DeepSpeedExamples step 3 : OOM

Steps 1 and 2 are running normally. When running step 3, I encountered an OOM (out of memory) issue again. Even when the batch size was set to 1, it still didn't work. Does anyone know what the situation is?

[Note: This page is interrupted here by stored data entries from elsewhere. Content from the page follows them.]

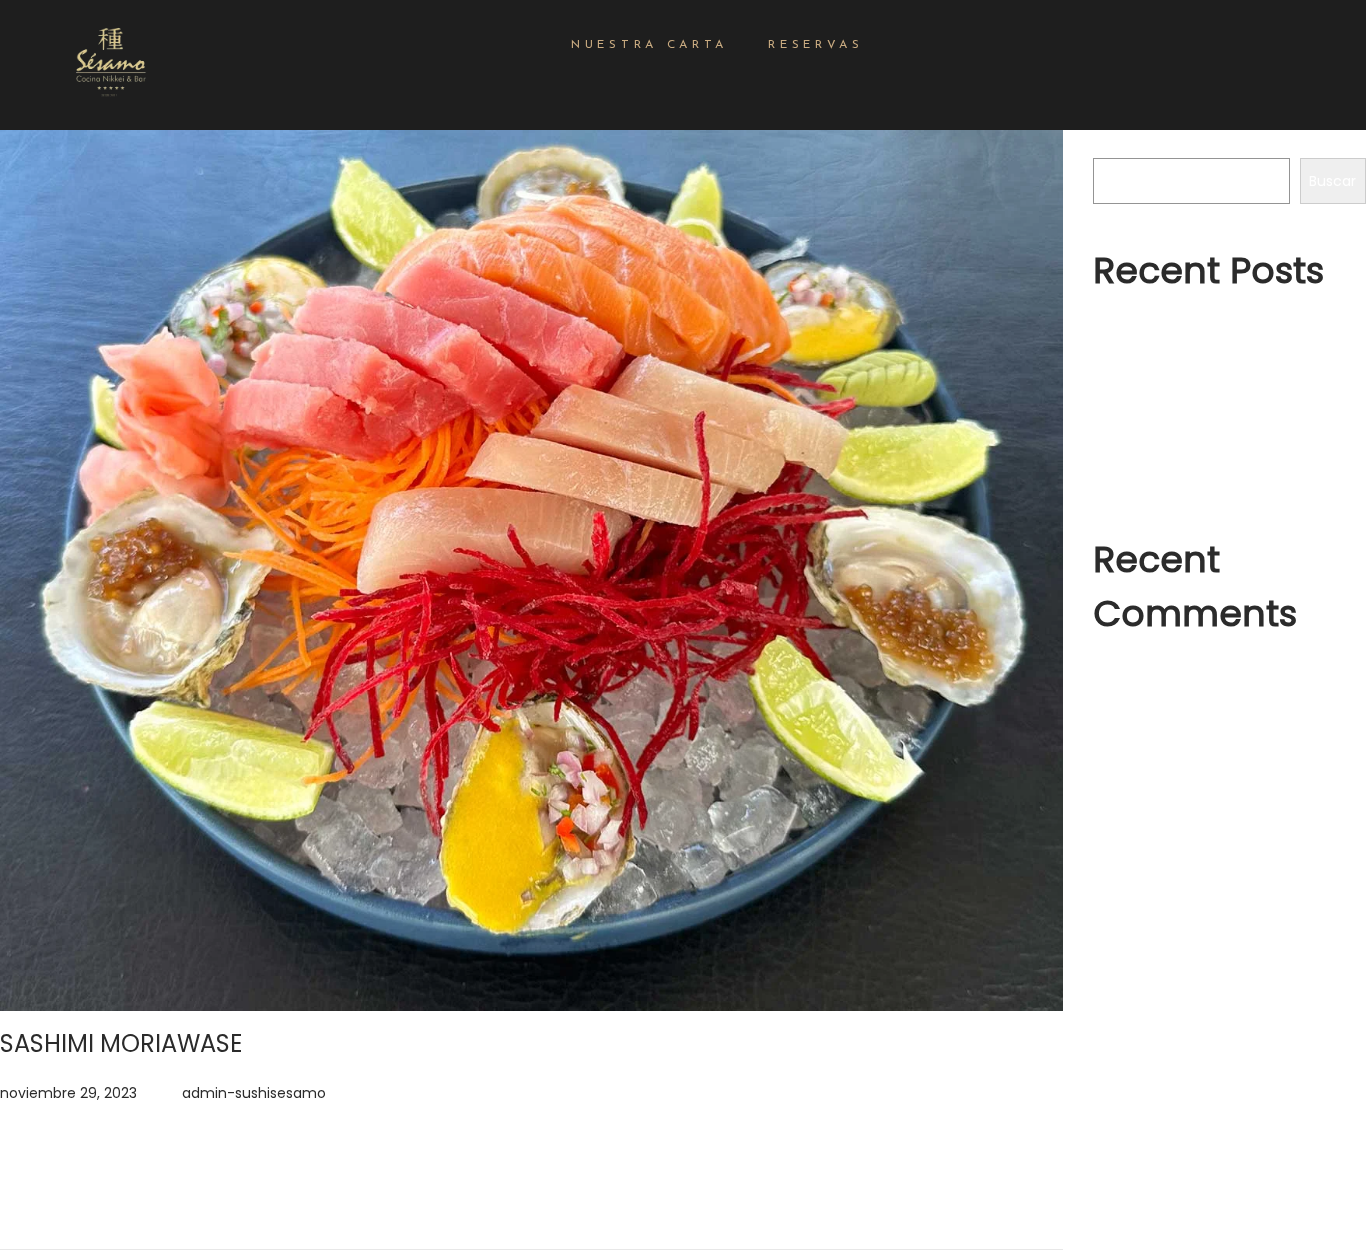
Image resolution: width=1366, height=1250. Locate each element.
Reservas (816, 45)
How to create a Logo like (1180, 403)
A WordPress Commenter (1202, 674)
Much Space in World (1166, 475)
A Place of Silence (1155, 367)
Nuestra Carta (649, 45)
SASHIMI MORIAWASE (121, 1043)
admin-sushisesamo (254, 1093)
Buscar (1116, 144)
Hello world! (1132, 331)
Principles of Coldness (1169, 439)
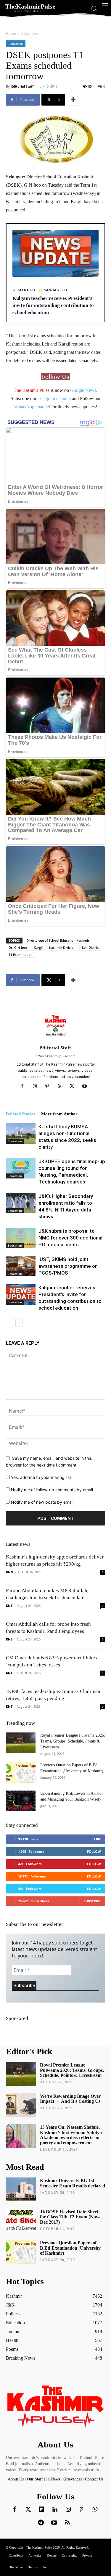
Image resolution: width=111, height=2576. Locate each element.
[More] (73, 100)
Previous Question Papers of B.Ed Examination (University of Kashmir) (70, 2248)
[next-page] (19, 1322)
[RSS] (62, 1086)
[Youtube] (86, 1086)
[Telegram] (40, 2523)
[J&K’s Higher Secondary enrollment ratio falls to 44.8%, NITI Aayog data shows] (21, 1203)
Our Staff (35, 2479)
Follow (94, 1851)
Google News (83, 390)
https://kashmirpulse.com (55, 1056)
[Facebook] (24, 1086)
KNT (9, 1605)
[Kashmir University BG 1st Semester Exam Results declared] (21, 2189)
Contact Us (94, 2479)
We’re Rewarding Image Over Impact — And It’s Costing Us (70, 2099)
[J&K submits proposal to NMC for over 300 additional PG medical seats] (21, 1238)
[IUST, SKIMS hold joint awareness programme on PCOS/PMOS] (21, 1266)
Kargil (38, 947)
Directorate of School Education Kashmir (57, 940)
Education (30, 33)
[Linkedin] (54, 2509)
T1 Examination (21, 954)
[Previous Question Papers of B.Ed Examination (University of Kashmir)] (21, 1772)
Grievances (72, 2479)
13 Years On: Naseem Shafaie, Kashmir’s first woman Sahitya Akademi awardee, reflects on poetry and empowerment (71, 2135)
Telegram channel (54, 398)
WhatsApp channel (32, 406)
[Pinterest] (49, 1086)
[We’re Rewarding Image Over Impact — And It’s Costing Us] (21, 2105)
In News (53, 2479)
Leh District (90, 947)
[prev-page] (9, 1322)
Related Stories (20, 1114)
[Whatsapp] (94, 2509)
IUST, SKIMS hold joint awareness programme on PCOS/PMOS (68, 1266)
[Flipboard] (41, 2509)
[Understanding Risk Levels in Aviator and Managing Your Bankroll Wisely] (21, 1801)
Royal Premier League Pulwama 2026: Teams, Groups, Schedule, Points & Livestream (72, 1741)
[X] (74, 1086)
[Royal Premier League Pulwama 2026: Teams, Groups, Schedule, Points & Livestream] (21, 1742)
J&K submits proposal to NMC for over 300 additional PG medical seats (70, 1237)
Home (11, 33)
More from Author (59, 1114)
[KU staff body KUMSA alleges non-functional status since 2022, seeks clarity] (21, 1133)
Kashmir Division (62, 947)
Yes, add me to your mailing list (40, 1477)
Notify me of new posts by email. (43, 1502)
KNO (9, 1572)
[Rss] (67, 2523)
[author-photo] (55, 1039)
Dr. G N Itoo (18, 947)
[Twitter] (28, 2509)
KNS (9, 1639)
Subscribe (92, 1901)
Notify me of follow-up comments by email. (52, 1489)
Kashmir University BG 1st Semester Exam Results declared (72, 2183)
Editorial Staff (22, 86)
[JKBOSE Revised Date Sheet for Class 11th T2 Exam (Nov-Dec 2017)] (21, 2220)
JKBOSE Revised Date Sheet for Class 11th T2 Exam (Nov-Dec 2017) (70, 2217)
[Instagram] (37, 1086)
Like (97, 1839)
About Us (16, 2479)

在跑step3的时候又遇到显存不够的问题，batch都设置成了1也不行，有人知道什么情况吗？

4 * v100-40G

Num_Padding_at_Beginning=1 # this is model related

Actor_Lr=5e-4 Critic_Lr=5e-6

deepspeed --master_port 12346 main.py
--data_path Hello-SimpleAI/HC3-Chinese
--data_split 2,4,4
--actor_model_name_or_path $ACTOR_MODEL_PATH
--critic_model_name_or_path $CRITIC_MODEL_PATH
--num_padding_at_beginning 1
--per_device_train_batch_size 1
--per_device_mini_train_batch_size 1
--generation_batch_numbers 1
--ppo_epochs 1
--max_answer_seq_len 128
--max_prompt_seq_len 128
--actor_learning_rate ${Actor_Lr}
--critic_learning_rate ${Critic_Lr}
--actor_weight_decay 0.1
--critic_weight_decay 0.1
--num_train_epochs 1
--lr_scheduler_type cosine
--gradient_accumulation_steps 1
--num_warmup_steps 100
--deepspeed --seed 1234
--enable_hybrid_engine
--inference_tp_size 2
--actor_zero_stage $ACTOR_ZERO_STAGE
--critic_zero_stage $CRITIC_ZERO_STAGE
--actor_gradient_checkpointing
--critic_gradient_checkpointing
--actor_lora_dim 128
--actor_lora_module_name decoder.layers.
--output_dir $OUTPUT
&> $OUTPUT/training.log